Idealne proporcje kobiecego ciała to 90 – 60 – 90. Taką symetrię postanowiła wykorzystać marka Helena Rubinstein w swojej nowej maskarze Lash Queen Sexy Blacks. W efekcie powstała szczoteczka, jakiej dotąd nie było: posiada wcięcie pośrodku – coś na kształt kobiecej talii. Czy takie rozwiązanie naprawdę się sprawdza? W założeniu płaska strona szczoteczki pokrywa rzęsy czarnym tuszem, a pofalowana jej część rozprowadza kosmetyk na rzęsach. Uzyskujemy w ten sposób efekt podkręcenia. Zaokrąglona końcówka wydłuża najmniejsze rzęsy w kącikach oczu. Mniejsze włoski na środku szczoteczki według niektórych mogą w ogóle nie mieć styczności z rzęsami. Dlatego większość kobiet woli tradycyjne maskary, z włoskami o równej długości.

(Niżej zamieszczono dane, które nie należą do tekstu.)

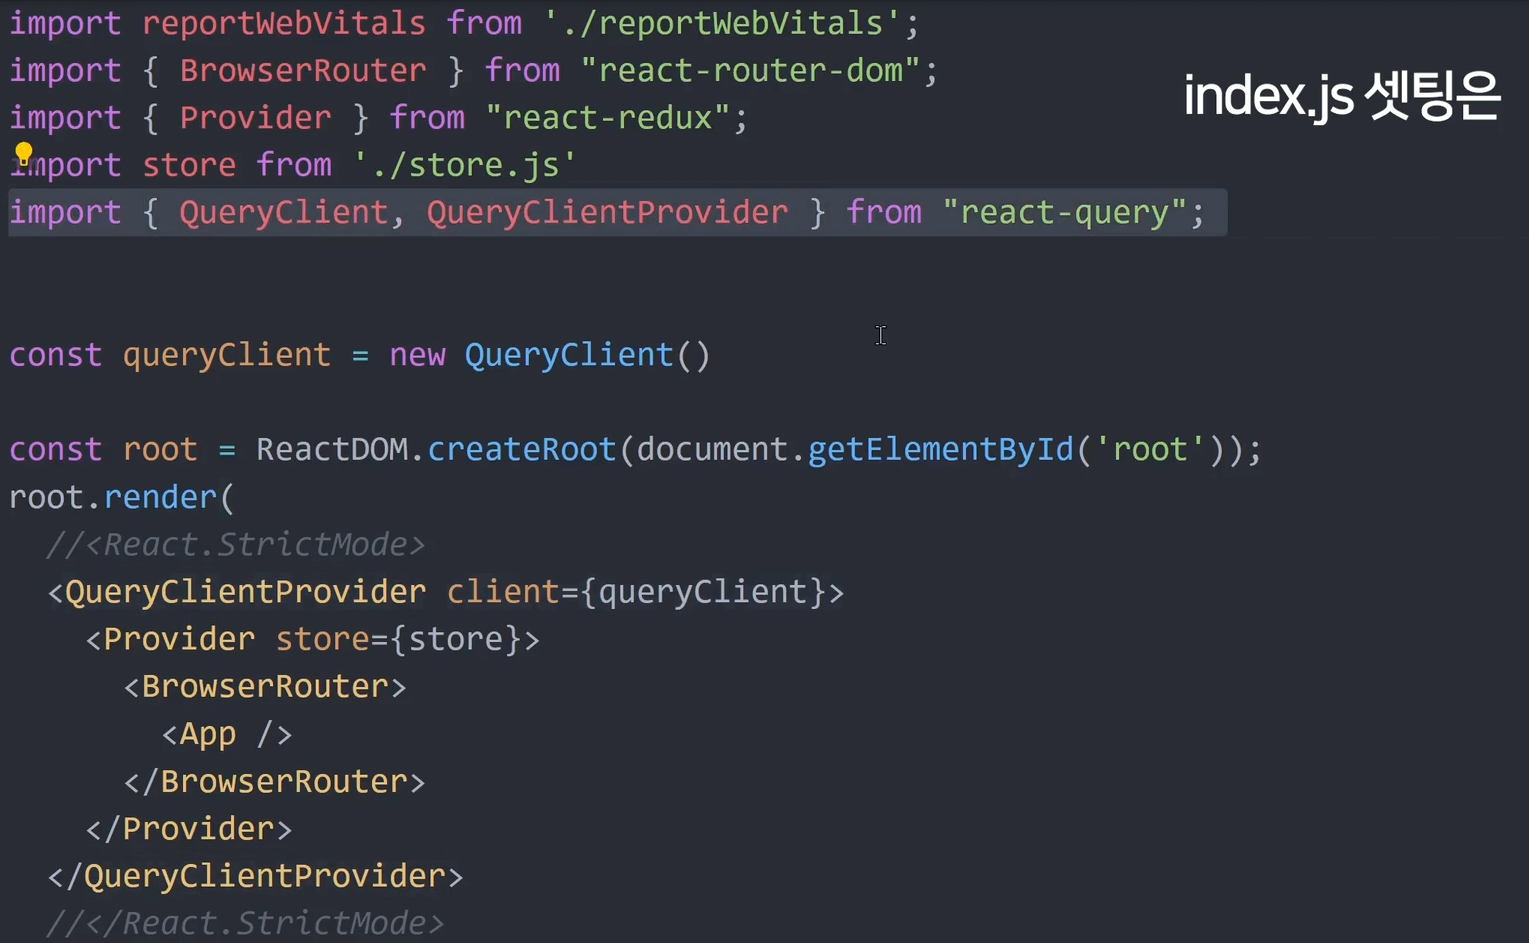Viewport: 1529px width, 943px height.
Task: Place cursor on "react-query" import string
Action: (x=1064, y=212)
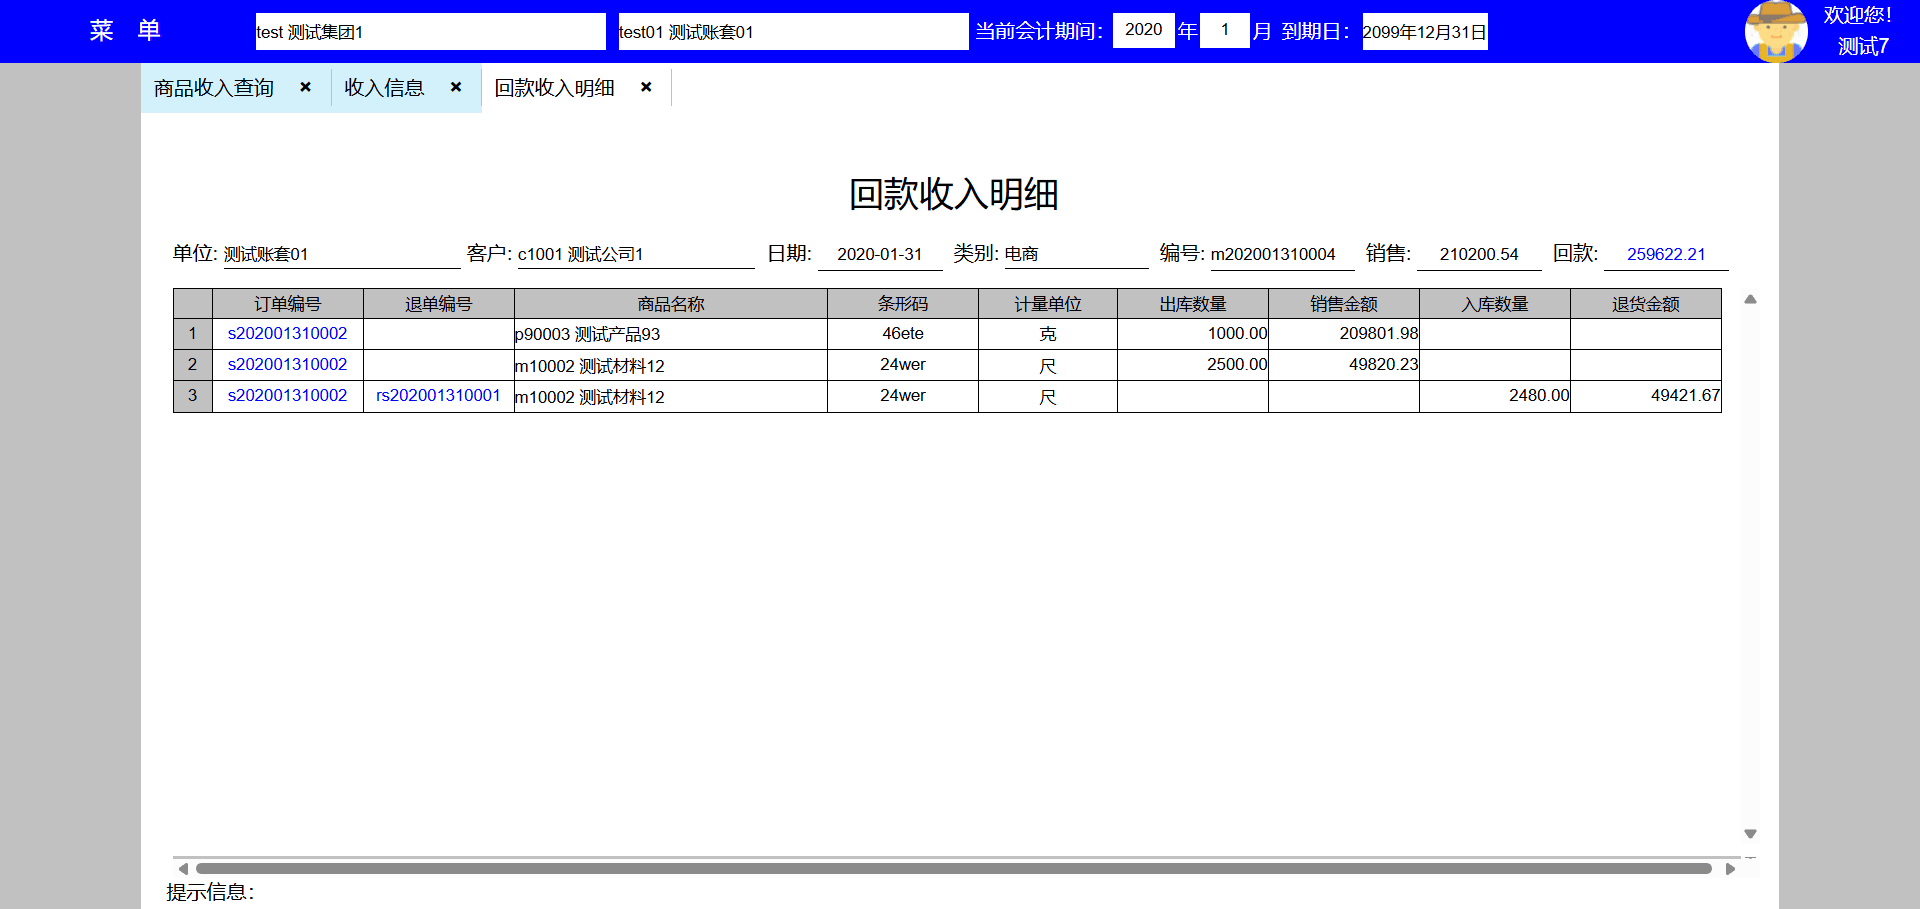Close the 收入信息 tab
Screen dimensions: 1920x909
click(455, 87)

To, czy twoje rzęsy będą ładnie wyglądały pomalowane tuszem, zależy od tego, w jaki sposób posługujesz się szczoteczką. Jeżeli chcesz, żeby twoje rzęsy były w całości pokryte kosmetykiem i miały równomierny kolor, zastosuj się do prostego triku wizażystów i makijażystów. Poprowadź szczoteczkę po rzęsach ruchem zygzakowatym. Natomiast jeśli chcesz, aby twoje rzęsy nie były posklejane lub obciążone grudkami, pozbądź się nadmiaru tuszu ze szczoteczki, wycierając ją o brzeg buteleczki z kosmetykiem; możesz także wyczesać rzęsy specjalnym grzebykiem. Dolne rzęsy możesz pomalować końcówką szczoteczki, prowadząc ją kilka razy z lewej do prawej strony i odwrotnie.
Co takiego niezwykłego jest jeszcze w maskarze Heleny Rubinstein? Jest to na pewno opakowanie tuszu. Tubka ma złoty kolor z metalicznym połyskiem. Całe opakowanie zdobi czarna koronka; jest ona również przyklejona na zakrętce z aplikatorem – niektórym osobom może ułatwiać to nakładanie tuszu, innym utrudniać.